◆ **Task instructions**: Please transcribe exactly, and only, the lines of the data below between the line holding "Sono interessato al" and the line holding "Chi siamo (1022, 45)", inclusive.
*** Input for this task Section Begins ***
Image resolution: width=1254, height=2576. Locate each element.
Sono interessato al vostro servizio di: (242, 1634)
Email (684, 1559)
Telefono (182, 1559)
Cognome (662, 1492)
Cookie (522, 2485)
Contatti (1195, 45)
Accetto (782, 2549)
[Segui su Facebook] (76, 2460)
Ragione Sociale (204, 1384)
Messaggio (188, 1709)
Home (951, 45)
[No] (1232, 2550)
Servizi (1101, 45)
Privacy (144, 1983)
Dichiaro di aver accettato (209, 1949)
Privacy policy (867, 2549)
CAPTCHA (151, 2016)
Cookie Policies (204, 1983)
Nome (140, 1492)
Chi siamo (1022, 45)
*** Input for this task Section Ends ***
*** Input for this task Section Begins ***
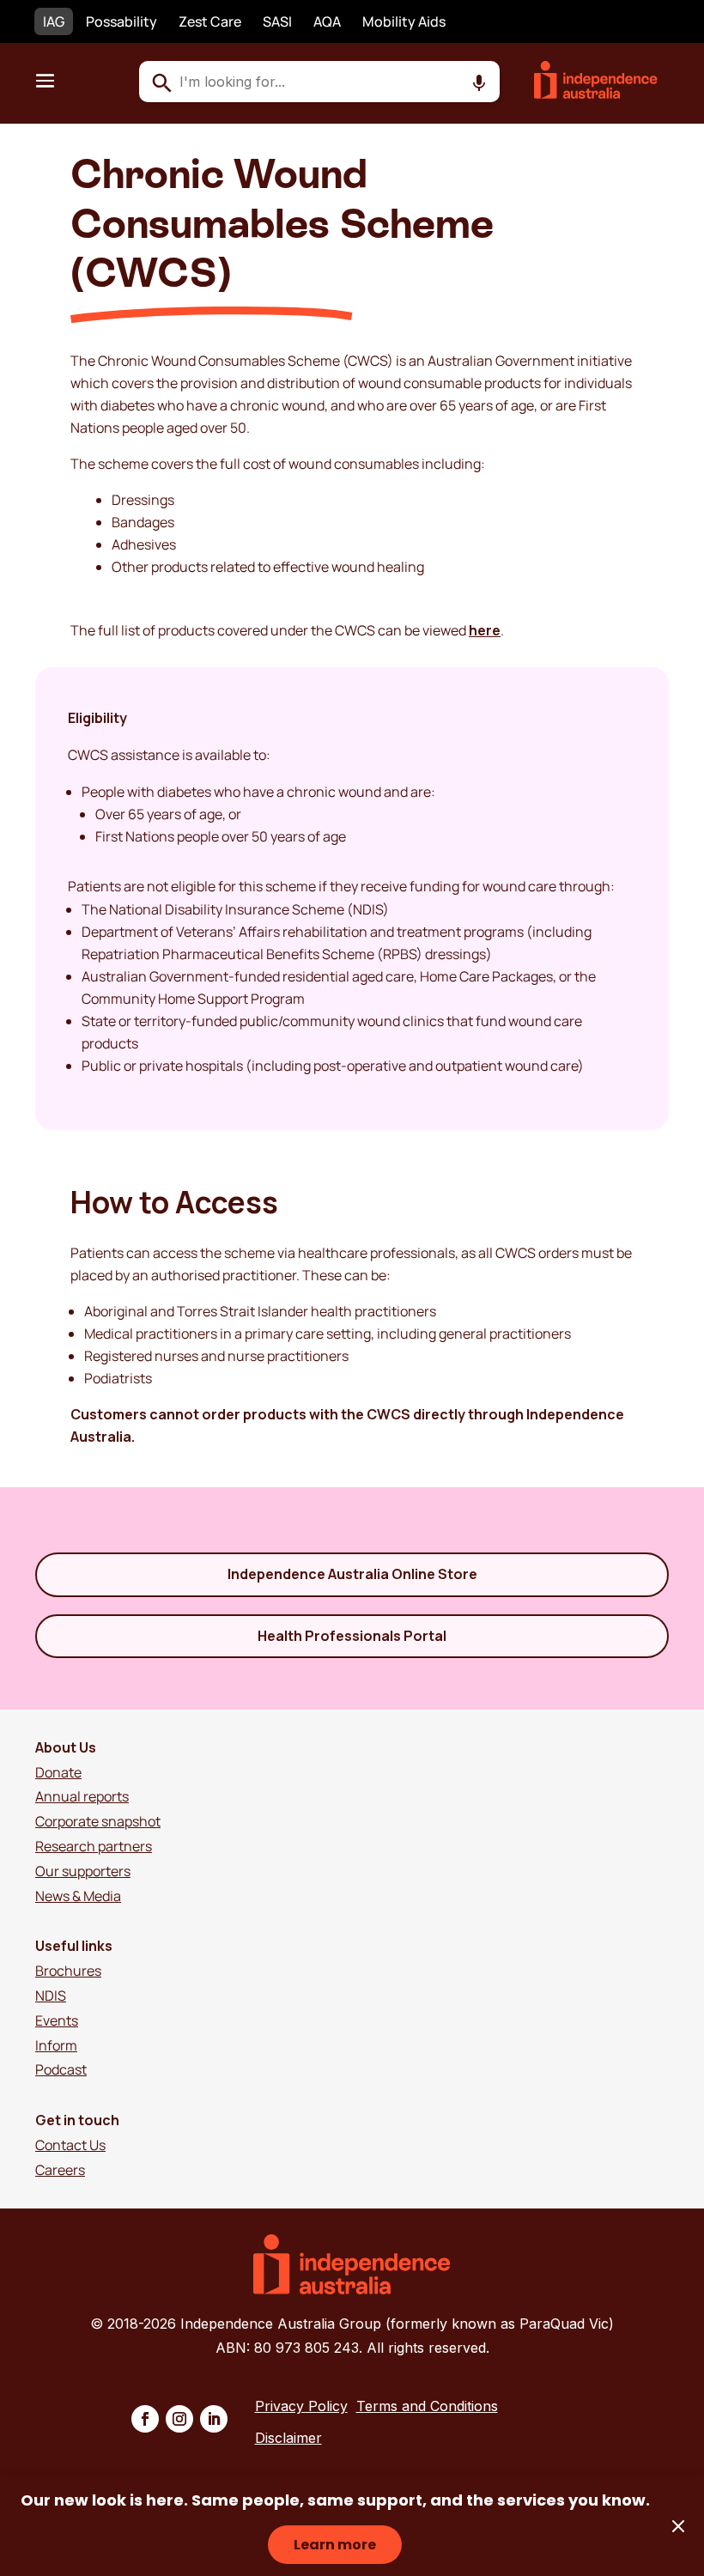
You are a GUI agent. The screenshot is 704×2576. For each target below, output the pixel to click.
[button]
*** Input for this task Section Ends ***
◆ **Response to the task**:
Sono interessato al vostro servizio di: (242, 1634)
Email (684, 1559)
Telefono (182, 1559)
Cognome (662, 1492)
Cookie (522, 2485)
Contatti (1195, 45)
Accetto (782, 2549)
[Segui su Facebook] (76, 2460)
Ragione Sociale (204, 1384)
Messaggio (188, 1709)
Home (951, 45)
[No] (1232, 2550)
Servizi (1101, 45)
Privacy (144, 1983)
Dichiaro di aver accettato (209, 1949)
Privacy policy (867, 2549)
CAPTCHA (151, 2016)
Cookie Policies (204, 1983)
Nome (140, 1492)
Chi siamo (1022, 45)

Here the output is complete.